Ma voiture, quelques vêtements, de l’eau, la route, et des pommes. C’est ça, la liberté.
 
****
 
La Cité des Anges… cette ville porte bien son nom. Elle attire autant les pigeons que les vautours, venus se nourrir du cadavre de ceux qui s’y brûlent les ailes. Des anges déchus, comme moi.

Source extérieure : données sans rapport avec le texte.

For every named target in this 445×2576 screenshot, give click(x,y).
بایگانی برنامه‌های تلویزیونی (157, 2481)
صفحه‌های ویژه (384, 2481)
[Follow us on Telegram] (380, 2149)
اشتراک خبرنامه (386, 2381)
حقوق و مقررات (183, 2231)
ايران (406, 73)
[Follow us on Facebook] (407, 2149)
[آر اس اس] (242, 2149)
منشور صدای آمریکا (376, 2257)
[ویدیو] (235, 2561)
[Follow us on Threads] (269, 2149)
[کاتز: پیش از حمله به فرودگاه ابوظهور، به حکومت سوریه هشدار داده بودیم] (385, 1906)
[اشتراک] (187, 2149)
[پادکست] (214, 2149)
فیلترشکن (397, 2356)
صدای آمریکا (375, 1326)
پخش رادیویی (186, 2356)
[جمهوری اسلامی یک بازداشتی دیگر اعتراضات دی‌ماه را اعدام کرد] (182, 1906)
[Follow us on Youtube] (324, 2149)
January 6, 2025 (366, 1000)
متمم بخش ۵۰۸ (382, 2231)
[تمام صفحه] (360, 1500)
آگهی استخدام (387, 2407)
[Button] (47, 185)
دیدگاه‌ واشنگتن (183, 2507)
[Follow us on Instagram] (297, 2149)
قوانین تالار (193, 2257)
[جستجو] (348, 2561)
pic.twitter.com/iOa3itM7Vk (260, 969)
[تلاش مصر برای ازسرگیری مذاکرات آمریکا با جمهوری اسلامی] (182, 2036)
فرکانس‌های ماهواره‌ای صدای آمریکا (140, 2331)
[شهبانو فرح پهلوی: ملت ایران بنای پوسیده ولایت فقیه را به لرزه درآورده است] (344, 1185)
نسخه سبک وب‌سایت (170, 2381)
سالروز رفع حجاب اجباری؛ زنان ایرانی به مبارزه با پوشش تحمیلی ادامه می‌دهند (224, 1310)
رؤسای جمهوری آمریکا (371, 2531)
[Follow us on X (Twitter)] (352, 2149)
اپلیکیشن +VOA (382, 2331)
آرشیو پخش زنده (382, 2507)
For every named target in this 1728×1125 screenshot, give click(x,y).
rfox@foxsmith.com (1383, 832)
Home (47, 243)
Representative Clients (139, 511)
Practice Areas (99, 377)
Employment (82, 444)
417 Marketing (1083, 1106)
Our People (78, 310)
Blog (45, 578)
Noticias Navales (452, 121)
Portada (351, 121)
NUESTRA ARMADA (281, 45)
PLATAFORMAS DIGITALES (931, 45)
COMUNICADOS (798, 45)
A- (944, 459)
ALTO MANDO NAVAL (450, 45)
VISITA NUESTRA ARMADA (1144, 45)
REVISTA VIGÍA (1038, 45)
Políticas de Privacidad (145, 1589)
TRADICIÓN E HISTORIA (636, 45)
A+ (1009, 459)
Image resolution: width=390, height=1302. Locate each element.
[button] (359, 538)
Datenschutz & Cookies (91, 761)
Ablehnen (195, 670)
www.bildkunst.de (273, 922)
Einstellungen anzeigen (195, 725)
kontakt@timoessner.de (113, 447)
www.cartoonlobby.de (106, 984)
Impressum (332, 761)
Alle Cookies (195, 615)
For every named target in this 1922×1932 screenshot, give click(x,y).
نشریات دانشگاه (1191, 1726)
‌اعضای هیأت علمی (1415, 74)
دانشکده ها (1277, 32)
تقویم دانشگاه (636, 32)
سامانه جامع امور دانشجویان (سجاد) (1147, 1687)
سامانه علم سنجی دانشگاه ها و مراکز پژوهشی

Même si j’y ai perdu mon auréole, je mets un point d’honneur à y revenir, que je me trouve à l’autre bout du pays ou au Mexique pour le business. La baie, son air marin, son soleil qui me réchauffe le visage et ce qu’il reste de mon cœur, me raccrochent à la vie. J’y retrouve ma crique à moi, découverte à mes douze ans en errant dans la ville après une énième engueulade avec Manuel.
Après avoir roulé la nuit entière, garé la Dodge et descendu le chemin escarpé qui l’abrite des indiscrets, je me pose sur le sable, les yeux plongés dans les mouvements bruts de la houle. Avec le sentiment d’être à un carrefour de ma vie. J’ai battu les cartes, il est temps de jouer ma partie.
Mon téléphone se met à sonner, je consulte l’écran pour voir qui trouble à l’aube ma séance de méditation perso.
Fait chier.
Je décroche.
— Oui, Guadalupe ?
— Toto, je vais te tirer les oreilles ! Les plantes !
— Quoi les plantes ? m’agacé-je.
— Je m’absente une semaine et tu as été incapable d’accomplir la seule mission que je t’avais donnée ! Arroser mes plantes ! Elles sont dans un état ! Madre de Dios , mais qu’est-ce que l’on va faire de toi !
— Arrête de m’appeler Toto. Je me suis absenté quelques jours, j’étais chez… des copines. J’avais demandé à Selena de le faire.
— Tu sais très bien que Selena a un petit pois dans la tête, et puis elle n’a que seize ans ! Et toi, tu te comportes comme si tu avais son âge ! Grandis un peu, Antonio ! Et c’est quoi encore ces copines ? Tu gâches ta vie dans des futilités ! Prends exemple sur ton frère un peu, il a une bonne situation, un appartement, une existence stable et même une fiancée !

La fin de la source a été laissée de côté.